* **TASK PROMPT**
Set down exactly the lines below, starting at the one that contains "Viewport: 1094px width, 568px height." and ending at the one that contains "Viewport: 1568px width, 392px height.", with both of those lines included and nothing else.

* **Stored items from a collection**

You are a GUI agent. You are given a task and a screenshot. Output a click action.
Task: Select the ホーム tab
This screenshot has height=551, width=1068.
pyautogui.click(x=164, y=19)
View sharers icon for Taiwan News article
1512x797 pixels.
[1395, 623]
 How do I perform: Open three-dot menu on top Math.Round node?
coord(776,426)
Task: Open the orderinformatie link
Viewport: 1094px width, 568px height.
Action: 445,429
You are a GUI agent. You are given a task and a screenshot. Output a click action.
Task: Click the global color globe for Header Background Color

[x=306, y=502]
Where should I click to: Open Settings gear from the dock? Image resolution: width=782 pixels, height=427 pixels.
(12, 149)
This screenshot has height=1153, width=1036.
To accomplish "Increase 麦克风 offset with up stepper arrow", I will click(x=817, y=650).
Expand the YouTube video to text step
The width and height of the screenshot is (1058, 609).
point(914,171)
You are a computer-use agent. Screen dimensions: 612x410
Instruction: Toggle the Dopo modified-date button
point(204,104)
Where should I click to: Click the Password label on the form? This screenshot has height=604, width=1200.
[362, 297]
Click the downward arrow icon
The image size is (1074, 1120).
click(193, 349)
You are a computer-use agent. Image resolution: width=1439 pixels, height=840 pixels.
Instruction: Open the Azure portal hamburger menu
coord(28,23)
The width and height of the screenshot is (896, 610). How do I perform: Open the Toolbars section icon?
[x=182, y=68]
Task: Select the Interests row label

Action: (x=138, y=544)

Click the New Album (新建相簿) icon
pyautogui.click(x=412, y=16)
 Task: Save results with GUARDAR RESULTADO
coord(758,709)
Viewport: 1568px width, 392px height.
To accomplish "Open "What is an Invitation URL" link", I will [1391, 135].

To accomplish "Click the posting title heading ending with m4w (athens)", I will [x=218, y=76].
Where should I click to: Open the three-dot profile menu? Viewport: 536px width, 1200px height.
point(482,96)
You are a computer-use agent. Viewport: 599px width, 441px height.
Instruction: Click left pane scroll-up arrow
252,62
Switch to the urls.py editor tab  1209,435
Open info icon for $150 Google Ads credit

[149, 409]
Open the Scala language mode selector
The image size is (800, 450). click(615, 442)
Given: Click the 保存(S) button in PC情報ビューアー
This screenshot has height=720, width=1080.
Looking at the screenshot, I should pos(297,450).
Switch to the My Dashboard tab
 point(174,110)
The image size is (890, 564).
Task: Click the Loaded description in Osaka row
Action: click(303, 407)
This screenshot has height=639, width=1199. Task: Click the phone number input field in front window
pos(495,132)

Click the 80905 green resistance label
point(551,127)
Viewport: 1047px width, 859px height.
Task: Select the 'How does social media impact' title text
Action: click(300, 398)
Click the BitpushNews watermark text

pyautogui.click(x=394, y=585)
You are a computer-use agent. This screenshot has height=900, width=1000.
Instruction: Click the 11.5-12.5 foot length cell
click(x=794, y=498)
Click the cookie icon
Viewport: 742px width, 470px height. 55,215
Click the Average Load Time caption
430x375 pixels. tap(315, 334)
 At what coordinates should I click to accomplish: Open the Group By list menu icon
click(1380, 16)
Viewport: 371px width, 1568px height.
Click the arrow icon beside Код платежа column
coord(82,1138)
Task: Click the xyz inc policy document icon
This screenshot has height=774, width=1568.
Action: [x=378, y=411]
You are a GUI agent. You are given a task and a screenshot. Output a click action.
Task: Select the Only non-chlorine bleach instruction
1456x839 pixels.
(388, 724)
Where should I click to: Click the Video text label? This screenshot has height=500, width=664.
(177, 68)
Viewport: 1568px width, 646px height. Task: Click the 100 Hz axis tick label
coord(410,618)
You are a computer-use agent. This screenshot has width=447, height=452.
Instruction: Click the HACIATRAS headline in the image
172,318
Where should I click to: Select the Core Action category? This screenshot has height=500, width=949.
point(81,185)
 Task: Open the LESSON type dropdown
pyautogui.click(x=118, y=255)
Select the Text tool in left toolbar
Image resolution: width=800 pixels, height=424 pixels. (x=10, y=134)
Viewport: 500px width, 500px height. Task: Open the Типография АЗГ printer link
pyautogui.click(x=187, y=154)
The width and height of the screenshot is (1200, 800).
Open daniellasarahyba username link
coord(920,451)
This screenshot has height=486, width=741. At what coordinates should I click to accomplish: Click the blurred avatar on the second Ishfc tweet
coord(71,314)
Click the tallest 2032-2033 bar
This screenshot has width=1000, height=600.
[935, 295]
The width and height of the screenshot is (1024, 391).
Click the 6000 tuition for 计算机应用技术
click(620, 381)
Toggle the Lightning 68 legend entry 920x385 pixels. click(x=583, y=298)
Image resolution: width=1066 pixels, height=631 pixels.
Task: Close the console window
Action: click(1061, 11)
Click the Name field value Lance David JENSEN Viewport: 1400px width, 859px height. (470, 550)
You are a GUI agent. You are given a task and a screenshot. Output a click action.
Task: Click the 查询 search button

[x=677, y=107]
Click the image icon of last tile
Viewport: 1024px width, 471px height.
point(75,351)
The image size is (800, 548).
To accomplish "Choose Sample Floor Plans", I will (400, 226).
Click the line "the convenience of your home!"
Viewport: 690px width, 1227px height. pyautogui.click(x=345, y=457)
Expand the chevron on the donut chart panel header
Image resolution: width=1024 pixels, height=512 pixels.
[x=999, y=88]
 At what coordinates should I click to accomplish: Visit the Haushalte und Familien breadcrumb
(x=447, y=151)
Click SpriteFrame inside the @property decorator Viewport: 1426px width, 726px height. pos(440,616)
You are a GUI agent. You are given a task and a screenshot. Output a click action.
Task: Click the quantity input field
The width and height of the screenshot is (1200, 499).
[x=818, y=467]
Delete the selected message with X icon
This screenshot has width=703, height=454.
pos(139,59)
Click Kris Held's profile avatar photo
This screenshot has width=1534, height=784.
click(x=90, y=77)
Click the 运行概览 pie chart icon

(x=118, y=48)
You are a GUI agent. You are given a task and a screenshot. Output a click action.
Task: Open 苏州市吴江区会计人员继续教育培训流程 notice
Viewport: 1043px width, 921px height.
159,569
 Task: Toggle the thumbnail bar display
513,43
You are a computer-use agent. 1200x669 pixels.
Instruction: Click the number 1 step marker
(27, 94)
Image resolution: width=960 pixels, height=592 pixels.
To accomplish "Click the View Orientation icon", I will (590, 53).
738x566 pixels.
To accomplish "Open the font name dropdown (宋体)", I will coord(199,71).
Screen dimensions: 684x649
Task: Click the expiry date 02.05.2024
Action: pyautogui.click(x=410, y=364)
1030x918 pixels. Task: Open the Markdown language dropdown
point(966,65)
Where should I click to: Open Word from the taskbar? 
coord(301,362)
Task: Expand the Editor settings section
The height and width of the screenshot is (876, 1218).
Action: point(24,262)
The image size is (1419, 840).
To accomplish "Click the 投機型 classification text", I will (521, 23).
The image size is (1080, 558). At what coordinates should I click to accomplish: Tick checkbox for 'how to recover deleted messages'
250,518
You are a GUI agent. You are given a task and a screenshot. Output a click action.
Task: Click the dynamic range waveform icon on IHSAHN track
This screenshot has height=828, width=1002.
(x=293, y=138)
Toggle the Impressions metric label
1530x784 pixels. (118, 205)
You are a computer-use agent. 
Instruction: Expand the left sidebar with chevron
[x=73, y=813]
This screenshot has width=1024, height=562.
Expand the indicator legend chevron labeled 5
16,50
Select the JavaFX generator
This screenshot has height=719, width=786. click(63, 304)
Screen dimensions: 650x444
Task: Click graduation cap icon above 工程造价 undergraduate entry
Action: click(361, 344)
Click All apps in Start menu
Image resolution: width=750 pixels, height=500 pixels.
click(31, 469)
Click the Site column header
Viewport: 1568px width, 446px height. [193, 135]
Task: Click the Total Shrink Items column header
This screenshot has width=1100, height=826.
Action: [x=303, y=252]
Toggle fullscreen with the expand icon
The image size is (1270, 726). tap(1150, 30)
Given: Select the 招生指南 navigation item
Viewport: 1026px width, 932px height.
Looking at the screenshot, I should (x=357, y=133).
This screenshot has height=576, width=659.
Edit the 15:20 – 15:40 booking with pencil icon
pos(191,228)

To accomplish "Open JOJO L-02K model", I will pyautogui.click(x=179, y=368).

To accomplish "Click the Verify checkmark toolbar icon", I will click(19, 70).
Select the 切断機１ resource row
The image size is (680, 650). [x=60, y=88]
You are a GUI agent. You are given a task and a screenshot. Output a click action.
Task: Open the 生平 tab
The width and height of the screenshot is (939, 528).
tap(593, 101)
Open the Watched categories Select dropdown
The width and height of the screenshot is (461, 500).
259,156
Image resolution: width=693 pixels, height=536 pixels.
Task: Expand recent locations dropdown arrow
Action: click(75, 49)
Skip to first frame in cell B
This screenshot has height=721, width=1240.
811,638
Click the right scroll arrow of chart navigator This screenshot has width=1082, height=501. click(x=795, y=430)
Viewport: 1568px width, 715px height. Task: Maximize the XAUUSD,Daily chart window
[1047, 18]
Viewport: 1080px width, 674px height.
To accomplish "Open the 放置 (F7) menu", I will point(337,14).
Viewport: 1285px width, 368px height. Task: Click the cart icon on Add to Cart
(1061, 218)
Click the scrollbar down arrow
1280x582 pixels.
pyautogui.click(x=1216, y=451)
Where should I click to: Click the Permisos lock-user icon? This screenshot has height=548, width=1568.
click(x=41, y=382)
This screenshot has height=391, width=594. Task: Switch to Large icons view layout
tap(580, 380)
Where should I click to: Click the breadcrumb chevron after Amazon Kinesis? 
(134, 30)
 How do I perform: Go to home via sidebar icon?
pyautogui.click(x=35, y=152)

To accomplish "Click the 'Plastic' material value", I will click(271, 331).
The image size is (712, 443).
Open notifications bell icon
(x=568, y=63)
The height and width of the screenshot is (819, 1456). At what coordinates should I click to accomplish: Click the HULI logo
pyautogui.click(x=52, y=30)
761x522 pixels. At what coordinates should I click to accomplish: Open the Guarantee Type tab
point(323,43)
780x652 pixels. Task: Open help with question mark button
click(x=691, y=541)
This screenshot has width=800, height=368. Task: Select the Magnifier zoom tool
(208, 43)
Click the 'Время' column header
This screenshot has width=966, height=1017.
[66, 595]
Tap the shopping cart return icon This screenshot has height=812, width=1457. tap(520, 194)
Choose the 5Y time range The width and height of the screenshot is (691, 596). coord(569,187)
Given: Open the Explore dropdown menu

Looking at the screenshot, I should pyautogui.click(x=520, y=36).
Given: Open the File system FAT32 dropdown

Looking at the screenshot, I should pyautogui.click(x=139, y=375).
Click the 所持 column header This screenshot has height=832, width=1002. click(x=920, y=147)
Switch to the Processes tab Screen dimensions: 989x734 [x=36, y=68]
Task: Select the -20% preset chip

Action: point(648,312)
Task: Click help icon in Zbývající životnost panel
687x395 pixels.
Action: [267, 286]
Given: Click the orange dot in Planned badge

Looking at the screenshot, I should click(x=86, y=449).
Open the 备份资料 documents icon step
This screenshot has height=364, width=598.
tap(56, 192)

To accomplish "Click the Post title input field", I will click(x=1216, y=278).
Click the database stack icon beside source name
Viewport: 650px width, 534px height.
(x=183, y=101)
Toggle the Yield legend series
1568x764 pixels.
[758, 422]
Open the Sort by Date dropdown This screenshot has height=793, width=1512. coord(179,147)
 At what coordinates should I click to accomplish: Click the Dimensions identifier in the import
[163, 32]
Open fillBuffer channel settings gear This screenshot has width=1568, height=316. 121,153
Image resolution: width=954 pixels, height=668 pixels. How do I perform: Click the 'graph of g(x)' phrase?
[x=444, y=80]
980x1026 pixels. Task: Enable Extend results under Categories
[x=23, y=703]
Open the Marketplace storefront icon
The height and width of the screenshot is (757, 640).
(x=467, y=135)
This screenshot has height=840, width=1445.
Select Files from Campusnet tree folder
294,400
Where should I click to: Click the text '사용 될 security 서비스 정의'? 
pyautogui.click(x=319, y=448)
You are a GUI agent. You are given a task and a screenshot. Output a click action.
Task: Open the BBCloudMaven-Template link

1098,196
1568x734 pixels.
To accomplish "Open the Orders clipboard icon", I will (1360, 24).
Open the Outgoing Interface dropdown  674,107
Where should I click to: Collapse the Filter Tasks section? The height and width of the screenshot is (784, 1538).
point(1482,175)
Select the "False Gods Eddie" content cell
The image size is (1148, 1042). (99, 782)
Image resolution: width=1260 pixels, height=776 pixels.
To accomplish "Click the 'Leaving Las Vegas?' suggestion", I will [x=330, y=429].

* **OUTPUT BELOW**
Viewport: 1094px width, 568px height.
Action: 445,429
You are a GUI agent. You are given a task and a screenshot. Output a click action.
Task: Click the global color globe for Header Background Color

[x=306, y=502]
Where should I click to: Open Settings gear from the dock? Image resolution: width=782 pixels, height=427 pixels.
(12, 149)
This screenshot has height=1153, width=1036.
To accomplish "Increase 麦克风 offset with up stepper arrow", I will click(x=817, y=650).
Expand the YouTube video to text step
The width and height of the screenshot is (1058, 609).
point(914,171)
You are a computer-use agent. Screen dimensions: 612x410
Instruction: Toggle the Dopo modified-date button
point(204,104)
Where should I click to: Click the Password label on the form? This screenshot has height=604, width=1200.
[362, 297]
Click the downward arrow icon
The image size is (1074, 1120).
click(193, 349)
You are a computer-use agent. Image resolution: width=1439 pixels, height=840 pixels.
Instruction: Open the Azure portal hamburger menu
coord(28,23)
The width and height of the screenshot is (896, 610). How do I perform: Open the Toolbars section icon?
[x=182, y=68]
Task: Select the Interests row label

Action: (x=138, y=544)

Click the New Album (新建相簿) icon
pyautogui.click(x=412, y=16)
 Task: Save results with GUARDAR RESULTADO
coord(758,709)
Viewport: 1568px width, 392px height.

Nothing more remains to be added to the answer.